Samantha Padgett, of the Florida Retail Federation, endorsed a proposal by Associated Industries of Florida to adopt “a pure system of claimant-paid fees” — rather than allow them to recover litigation expenses from employers and carriers.
That system prevails in 31 states plus the District of Columbia, she said.
Burgess said he’d considered that idea, but worried that a 1973 Florida legal precedent “kind of, we felt, tied our hands.”
“What they said was that the Legislature is without power to abolish such a right (to carrier-paid fees) without providing a reasonable alternative” under the workers’ compensation “grand bargain,” he said — that workers give up their right to sue in return for a guarantee of care and lost wages.
Medical services providers took exception to the reimbursement formula, saying that Medicare serves an elderly population much different than the younger people involved in workplace accidents, and could force orthopedic surgeons and ambulatory care centers out of the workers’ compensation market.

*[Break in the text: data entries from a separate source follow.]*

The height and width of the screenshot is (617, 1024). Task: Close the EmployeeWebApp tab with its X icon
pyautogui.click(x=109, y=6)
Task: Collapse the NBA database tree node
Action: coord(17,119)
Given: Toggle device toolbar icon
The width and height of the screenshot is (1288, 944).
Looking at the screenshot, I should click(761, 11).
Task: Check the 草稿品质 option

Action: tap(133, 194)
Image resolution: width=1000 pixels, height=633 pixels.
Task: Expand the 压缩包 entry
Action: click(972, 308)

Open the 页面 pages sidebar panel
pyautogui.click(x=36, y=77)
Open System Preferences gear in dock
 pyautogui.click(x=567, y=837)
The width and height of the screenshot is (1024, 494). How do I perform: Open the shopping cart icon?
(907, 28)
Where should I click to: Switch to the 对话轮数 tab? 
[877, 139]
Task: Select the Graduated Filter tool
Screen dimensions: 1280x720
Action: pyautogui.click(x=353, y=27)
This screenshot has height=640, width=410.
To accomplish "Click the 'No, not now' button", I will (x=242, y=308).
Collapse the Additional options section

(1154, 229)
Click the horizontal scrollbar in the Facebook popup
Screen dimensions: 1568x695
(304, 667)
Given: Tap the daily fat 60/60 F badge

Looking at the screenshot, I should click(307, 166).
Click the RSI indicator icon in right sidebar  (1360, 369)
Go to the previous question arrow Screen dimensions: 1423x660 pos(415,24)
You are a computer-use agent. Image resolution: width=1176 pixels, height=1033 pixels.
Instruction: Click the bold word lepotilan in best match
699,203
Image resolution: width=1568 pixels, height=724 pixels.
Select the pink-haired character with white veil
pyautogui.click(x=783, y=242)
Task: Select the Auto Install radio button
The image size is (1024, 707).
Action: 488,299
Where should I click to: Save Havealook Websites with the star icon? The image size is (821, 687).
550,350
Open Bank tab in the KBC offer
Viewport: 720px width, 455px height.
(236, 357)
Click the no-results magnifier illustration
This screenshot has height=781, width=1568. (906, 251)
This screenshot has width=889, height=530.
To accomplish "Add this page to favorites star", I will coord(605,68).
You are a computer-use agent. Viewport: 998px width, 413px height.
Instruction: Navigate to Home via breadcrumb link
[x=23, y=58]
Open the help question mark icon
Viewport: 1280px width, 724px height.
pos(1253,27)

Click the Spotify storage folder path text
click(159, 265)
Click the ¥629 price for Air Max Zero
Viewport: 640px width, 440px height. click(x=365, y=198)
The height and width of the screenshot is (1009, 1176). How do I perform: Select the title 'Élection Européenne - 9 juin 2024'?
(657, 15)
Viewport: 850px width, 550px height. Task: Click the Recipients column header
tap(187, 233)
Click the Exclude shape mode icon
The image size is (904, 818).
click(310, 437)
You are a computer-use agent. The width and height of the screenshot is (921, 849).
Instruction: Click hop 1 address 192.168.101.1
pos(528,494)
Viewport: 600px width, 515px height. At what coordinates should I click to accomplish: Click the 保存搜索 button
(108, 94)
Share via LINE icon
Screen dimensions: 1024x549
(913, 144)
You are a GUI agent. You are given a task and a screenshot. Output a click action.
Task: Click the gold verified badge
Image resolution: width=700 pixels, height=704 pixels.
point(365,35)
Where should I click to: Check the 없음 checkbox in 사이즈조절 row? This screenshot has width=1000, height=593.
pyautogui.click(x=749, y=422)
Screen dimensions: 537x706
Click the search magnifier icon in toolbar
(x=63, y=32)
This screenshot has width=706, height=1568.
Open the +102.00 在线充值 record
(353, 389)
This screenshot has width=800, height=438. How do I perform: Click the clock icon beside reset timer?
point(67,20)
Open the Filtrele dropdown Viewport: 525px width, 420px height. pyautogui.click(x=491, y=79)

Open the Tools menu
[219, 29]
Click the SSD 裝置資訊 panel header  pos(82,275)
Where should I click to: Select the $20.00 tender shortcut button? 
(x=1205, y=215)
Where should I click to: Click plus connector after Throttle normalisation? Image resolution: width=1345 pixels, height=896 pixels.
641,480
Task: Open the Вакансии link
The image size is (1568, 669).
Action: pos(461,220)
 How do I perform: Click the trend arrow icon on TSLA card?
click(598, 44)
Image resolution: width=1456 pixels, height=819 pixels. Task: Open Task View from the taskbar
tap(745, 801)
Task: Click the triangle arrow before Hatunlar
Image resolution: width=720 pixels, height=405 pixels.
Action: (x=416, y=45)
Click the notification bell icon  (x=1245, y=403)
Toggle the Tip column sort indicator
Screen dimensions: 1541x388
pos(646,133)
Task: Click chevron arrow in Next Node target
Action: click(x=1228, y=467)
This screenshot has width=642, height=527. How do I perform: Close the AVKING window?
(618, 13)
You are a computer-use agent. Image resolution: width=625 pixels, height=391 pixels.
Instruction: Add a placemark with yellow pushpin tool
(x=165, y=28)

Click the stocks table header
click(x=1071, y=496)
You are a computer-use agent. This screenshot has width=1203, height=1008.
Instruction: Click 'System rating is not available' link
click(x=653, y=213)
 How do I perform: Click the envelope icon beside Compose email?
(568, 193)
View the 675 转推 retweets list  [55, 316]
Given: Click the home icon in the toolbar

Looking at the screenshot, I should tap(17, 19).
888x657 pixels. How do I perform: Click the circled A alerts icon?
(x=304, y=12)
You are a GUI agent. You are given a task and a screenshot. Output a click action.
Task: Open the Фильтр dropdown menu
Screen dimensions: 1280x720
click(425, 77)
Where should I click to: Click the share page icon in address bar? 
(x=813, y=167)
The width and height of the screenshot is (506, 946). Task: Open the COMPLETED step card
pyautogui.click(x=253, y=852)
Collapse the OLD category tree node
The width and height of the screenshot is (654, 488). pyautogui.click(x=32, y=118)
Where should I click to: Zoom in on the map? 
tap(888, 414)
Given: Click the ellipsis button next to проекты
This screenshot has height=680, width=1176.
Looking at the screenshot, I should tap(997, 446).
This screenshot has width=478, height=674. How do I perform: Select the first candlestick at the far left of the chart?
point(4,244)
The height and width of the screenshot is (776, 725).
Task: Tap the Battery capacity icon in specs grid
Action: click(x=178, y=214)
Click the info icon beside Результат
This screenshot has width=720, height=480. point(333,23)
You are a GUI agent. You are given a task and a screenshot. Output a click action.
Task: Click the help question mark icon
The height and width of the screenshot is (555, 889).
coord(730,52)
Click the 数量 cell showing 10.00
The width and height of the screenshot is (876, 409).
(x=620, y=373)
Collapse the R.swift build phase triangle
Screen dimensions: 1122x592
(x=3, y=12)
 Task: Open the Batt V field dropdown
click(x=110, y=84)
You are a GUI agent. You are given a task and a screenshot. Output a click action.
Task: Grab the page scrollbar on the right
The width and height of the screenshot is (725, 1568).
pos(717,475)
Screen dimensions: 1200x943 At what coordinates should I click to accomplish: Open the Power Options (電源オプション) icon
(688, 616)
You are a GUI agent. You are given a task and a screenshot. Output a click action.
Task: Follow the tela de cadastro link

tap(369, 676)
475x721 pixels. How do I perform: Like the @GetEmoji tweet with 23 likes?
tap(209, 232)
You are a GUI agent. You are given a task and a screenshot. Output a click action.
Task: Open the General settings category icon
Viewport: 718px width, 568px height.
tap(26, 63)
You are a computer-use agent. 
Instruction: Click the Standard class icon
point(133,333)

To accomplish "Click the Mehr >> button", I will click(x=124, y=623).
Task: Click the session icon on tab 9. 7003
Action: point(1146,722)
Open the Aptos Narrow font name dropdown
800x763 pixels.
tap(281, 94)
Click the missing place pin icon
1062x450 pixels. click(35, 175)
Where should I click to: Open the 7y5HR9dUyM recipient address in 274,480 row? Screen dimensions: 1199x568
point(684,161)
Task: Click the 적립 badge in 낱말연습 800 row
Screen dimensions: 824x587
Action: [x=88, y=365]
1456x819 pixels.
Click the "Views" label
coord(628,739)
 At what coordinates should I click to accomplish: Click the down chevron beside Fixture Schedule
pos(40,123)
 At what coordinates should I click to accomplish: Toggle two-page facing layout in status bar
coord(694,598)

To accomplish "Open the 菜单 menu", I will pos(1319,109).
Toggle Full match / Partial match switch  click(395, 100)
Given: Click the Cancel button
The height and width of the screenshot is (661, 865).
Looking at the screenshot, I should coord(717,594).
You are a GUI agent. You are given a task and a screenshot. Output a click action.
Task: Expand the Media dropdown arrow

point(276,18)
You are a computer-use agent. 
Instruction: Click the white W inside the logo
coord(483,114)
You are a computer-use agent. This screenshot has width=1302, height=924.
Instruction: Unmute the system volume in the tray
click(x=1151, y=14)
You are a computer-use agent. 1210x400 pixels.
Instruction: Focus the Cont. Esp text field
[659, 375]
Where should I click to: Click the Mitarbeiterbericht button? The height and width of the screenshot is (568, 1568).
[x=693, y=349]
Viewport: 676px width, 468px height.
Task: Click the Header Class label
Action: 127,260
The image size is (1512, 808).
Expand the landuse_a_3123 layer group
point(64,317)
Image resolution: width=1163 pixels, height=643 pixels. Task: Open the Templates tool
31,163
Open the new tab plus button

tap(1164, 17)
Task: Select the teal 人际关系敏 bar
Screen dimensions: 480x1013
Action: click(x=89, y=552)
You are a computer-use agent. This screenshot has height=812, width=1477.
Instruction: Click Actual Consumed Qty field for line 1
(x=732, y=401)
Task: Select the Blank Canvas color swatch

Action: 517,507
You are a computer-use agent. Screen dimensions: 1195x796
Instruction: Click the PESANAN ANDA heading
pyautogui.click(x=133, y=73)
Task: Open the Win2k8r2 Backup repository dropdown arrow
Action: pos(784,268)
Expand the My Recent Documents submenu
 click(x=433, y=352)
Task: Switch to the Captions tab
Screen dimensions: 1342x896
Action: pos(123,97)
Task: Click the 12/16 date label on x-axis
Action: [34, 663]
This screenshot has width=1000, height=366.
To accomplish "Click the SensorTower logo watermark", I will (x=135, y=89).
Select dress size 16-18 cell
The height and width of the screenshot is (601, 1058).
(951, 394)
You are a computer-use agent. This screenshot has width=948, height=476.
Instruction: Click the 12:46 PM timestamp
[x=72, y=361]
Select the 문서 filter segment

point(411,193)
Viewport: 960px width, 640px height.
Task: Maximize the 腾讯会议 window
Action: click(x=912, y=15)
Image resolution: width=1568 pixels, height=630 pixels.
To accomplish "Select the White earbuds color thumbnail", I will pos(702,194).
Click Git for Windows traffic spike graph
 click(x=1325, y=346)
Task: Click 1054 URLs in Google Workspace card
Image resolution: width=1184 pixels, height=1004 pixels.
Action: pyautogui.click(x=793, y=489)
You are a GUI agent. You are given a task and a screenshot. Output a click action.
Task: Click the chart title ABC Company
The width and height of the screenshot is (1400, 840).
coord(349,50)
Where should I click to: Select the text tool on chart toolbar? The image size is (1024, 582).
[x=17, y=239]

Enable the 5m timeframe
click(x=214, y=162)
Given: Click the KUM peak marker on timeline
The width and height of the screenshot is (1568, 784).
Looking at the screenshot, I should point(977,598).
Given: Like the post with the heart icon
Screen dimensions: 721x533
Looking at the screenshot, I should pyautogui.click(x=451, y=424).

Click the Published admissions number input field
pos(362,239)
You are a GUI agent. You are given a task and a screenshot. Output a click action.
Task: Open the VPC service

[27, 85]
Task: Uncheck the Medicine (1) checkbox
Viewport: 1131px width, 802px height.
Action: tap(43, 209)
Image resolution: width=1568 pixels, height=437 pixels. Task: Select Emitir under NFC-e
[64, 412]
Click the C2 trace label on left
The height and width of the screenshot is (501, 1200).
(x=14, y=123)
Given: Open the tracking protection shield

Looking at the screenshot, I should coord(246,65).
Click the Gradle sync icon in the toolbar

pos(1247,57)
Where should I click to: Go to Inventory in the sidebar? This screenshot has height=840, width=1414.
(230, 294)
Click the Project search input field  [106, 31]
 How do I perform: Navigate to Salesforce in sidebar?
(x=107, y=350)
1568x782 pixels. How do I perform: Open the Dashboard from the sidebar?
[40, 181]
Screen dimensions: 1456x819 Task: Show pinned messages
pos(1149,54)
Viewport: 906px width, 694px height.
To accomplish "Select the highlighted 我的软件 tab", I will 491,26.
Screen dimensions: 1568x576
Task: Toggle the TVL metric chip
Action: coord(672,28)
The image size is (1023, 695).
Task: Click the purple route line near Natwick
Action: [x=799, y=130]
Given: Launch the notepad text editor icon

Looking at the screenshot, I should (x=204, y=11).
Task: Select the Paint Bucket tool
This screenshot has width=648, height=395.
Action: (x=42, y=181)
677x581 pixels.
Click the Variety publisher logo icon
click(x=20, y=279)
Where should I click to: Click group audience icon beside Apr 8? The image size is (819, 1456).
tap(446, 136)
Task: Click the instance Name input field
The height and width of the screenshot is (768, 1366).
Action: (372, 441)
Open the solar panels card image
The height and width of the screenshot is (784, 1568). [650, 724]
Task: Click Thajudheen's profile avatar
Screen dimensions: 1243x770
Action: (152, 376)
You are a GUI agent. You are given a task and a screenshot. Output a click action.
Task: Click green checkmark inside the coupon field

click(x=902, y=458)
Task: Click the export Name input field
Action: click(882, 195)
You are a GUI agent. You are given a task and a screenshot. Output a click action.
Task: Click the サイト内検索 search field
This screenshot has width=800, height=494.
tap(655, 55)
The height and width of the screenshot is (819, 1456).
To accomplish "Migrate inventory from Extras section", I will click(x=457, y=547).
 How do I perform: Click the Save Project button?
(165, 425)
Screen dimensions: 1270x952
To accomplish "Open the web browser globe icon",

David Ashburn of the Florida Hospitals Association said it would abdicate fee-setting to the federal government.
Richard Chait, an attorney who was involved in the two main Supreme Court cases at issue, said the real problem is Florida’s “antiquated, cartelesque” rate-making process. He urged the Senate approach — adopting loss cost.
Speaking of the grand bargain, Rich Templin of the Florida AFL-CIO said the system now has become “quite brutal for injured workers and their families.” He denounced the 2003 law that restricted benefits to workers, including loss of the right to choose a doctor and retraining for work comparable to what they did before their injuries.